The obvious implication is that glycemic control needs to be optimized very early in pregnancy to prevent the establishment of fetal hyperinsulinemia [7]. Therefore, PPBS should be < 110 mg/dl.
Whenever maternal PPBS > 110 mg/dl is recorded, immediate action has to be taken to bring PPBS < 110 mg/dl, lest she will develop GDM and its consequences.

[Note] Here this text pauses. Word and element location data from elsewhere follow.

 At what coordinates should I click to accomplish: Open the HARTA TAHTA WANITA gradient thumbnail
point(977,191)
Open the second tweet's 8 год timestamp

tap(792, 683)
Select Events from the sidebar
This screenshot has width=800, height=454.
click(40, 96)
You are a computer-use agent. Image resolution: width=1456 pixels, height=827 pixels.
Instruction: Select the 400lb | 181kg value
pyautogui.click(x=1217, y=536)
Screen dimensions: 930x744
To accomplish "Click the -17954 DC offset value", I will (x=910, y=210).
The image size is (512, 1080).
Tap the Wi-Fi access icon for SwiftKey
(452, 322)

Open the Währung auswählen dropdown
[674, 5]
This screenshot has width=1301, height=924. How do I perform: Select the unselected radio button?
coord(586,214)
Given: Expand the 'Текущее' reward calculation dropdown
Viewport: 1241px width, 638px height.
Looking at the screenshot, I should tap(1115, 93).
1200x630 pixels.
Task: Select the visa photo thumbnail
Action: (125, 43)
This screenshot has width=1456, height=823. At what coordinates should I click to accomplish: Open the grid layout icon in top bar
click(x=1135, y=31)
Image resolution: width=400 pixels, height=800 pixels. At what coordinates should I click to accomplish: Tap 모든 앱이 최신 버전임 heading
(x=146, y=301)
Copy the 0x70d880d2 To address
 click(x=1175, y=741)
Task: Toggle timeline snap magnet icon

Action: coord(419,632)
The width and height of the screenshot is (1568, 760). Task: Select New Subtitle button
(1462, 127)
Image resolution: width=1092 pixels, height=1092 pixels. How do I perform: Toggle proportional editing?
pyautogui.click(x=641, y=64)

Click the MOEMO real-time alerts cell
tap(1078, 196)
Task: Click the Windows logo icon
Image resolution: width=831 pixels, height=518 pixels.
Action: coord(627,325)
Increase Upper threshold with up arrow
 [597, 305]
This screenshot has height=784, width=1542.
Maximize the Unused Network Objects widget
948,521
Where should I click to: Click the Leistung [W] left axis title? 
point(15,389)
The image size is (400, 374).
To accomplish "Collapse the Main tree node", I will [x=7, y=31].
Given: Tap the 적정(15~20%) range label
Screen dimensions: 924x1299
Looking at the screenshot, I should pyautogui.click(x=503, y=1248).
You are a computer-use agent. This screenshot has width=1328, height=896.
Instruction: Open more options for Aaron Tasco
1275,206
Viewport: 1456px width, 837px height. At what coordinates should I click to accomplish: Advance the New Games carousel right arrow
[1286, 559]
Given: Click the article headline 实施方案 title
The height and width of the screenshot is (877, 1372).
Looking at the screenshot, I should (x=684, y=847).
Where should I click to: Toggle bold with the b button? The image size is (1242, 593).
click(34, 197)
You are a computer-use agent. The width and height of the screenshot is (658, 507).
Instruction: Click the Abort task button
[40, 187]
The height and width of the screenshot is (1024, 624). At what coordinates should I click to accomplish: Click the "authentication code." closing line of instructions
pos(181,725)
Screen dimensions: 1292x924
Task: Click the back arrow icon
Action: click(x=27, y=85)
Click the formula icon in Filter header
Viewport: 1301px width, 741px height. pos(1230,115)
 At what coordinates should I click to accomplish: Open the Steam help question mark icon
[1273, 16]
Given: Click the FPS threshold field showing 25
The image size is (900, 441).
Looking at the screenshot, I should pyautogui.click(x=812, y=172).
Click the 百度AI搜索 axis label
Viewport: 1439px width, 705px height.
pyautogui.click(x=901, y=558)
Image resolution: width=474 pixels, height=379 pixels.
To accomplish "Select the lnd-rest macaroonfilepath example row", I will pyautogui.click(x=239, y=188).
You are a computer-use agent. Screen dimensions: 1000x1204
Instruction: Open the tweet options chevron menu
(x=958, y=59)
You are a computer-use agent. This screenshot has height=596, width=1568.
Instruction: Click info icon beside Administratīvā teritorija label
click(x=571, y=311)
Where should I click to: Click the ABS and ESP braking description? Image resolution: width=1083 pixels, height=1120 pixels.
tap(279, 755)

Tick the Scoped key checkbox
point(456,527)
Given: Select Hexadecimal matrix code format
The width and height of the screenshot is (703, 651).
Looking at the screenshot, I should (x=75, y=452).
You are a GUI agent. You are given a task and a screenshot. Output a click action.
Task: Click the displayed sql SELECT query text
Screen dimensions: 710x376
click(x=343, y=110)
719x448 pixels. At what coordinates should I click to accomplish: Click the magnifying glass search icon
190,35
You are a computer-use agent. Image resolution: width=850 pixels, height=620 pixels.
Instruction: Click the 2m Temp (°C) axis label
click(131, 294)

Fetal handling of maternal glucose (fetal hyperinsulinemia and maternal glucose) Fetal islet cells start secreting insulin from 11th week in response to maternal glucose. When the maternal glucose is high PPBS > 110 mg/dl, that time fetal hyperinsulinemia occurs and this will favor a persistently high glucose flux even at times when maternal glucose is normal. Maternal glucose does not go up due to fetal insulin handling maternal glucose which is deceptive. “Maternal hyperglycemia pushes glucose and fetal hyperinsulinism pulls glucose” and also disbursed fast in the fetal tissues and the glucose gradient is being maintained. The fetal glucose steal occurs through the placenta to the fetus. Hence, maternal hyperglycemia and fetal hyperinsulinemia promote fetal adiposity and result in male offspring obesity, IGT, and diabetes and in the female offspring result in obesity, GDM, and diabetes. Thus, the obvious implication is that glycemia control needs to be optimized early in pregnancy at 10th week PPBS < 110 mg/dl to prevent the establishment of fetal hyper-insularism. Fetal glucose steal is less highlighted in gestational diabetic pregnancies [9]. An exaggerated glucose steal by a hyperinsulinemia fetus could also attenuate maternal glucose levels during an oral glucose tolerance test (OGTT), elucidating why some mothers with affected fetuses have a normal glucose tolerance.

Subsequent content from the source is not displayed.